Well we know, we are already living in the early days of it. The Conservative government is creating a country in which there are wealthy pensioners living in large homes they won, while young people who are burdened with debts cannot afford to buy a home. One in which health spending is protected - albeit to a level a third below that of France or Germany – while social care, in an ageing society, is becoming residualised. One where under-regulated private landlords have to fill the gap in the rented market caused by the destruction of the social housing sector.

But description, though, is not sufficient. It is only the foundation of a critique - one that will succeed only if it describes not only the Britain the Tories are building but also the better one that Labour would deliver.

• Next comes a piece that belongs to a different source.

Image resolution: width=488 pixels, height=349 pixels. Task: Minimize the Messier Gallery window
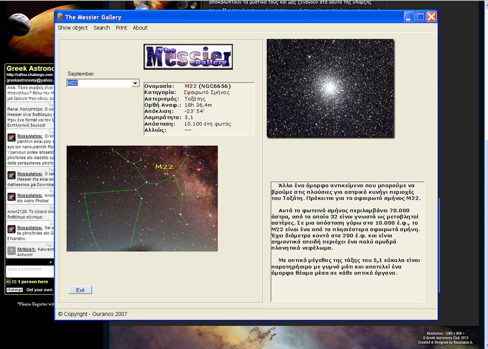pos(409,17)
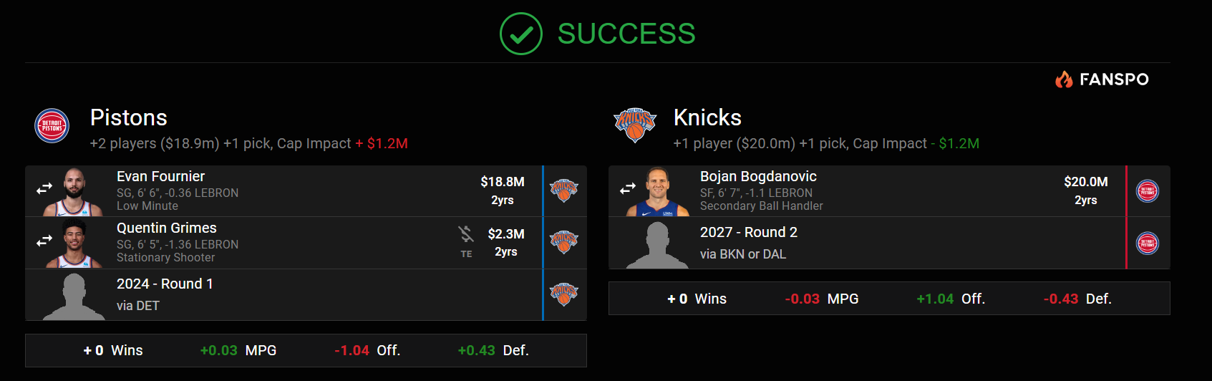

Not prosaically in the form of a Labour programme, but inspirationally as the Labour promise.

All criticism of the government – big and little – has to return to this foundational narrative. It should connect everything. And it is on this story that you can anchor an effective response to George Osborne. Whatever the sparklers on the day or the details in the accompanying budgetary documentation, the trajectory is set. The government know where they are going. So do informed commentators. A smart opposition should too. The only people in the dark are the voters. They feel a pinch point here, a cut there, an unease and unfairness everywhere – but they can’t sum it up in words. That is the job of the party that wants to form a government – describing in crisp, consistent and understandable terms what is happening.

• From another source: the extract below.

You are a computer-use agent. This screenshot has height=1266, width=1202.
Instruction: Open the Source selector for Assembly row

There are two traps on the day. The first is narrowcasting - telling the story that pleases you and your closest supporters. In that one the buzzwords are "privatisation" and "austerity". It is the opposite of persuasion aimed, as it is, at insiders. The second is to be dazzled by the big announcements of the day. Labour has fallen down here badly recently. It was obvious on Budget Day that a rise in the minimum wage could not compensate for £12bn of tax credit cuts. The IFS and the Resolution Foundation knew that. So did any adult who could do arithmetic and understood the distributional impact of the National Minimum Wage. It could and should have been Labour that led the charge, but frontbenchers and backbenchers alike were transfixed by the apparent appropriation of the Living Wage. A spot of cynicism always comes in handy. In politics as in life, if something seems to be too good to be true then … it is too good to be true.

The devil may be in the detail, but the error is in the principle – that can be nailed on the day. Not defeated or discredited immediately, but the seeds planted.  

And, if in doubt, take the government at their word. There is no fiercer metric against which to measure the Tories than their own rhetoric. How can the party of working people cut the incomes of those who have done the right thing? How can the party who promised to protect the health service deliver a decade of the lowest ever increases in spending? How can the party of home ownership banish young people to renting? The power in holding a government to account is one wielded forensically and eloquently for it is in the gap between rhetoric and reality that ordinary people’s lives fall.

The key fact for an opposition is that it can afford to lose the day if it is able to win the argument. That is Labour’s task.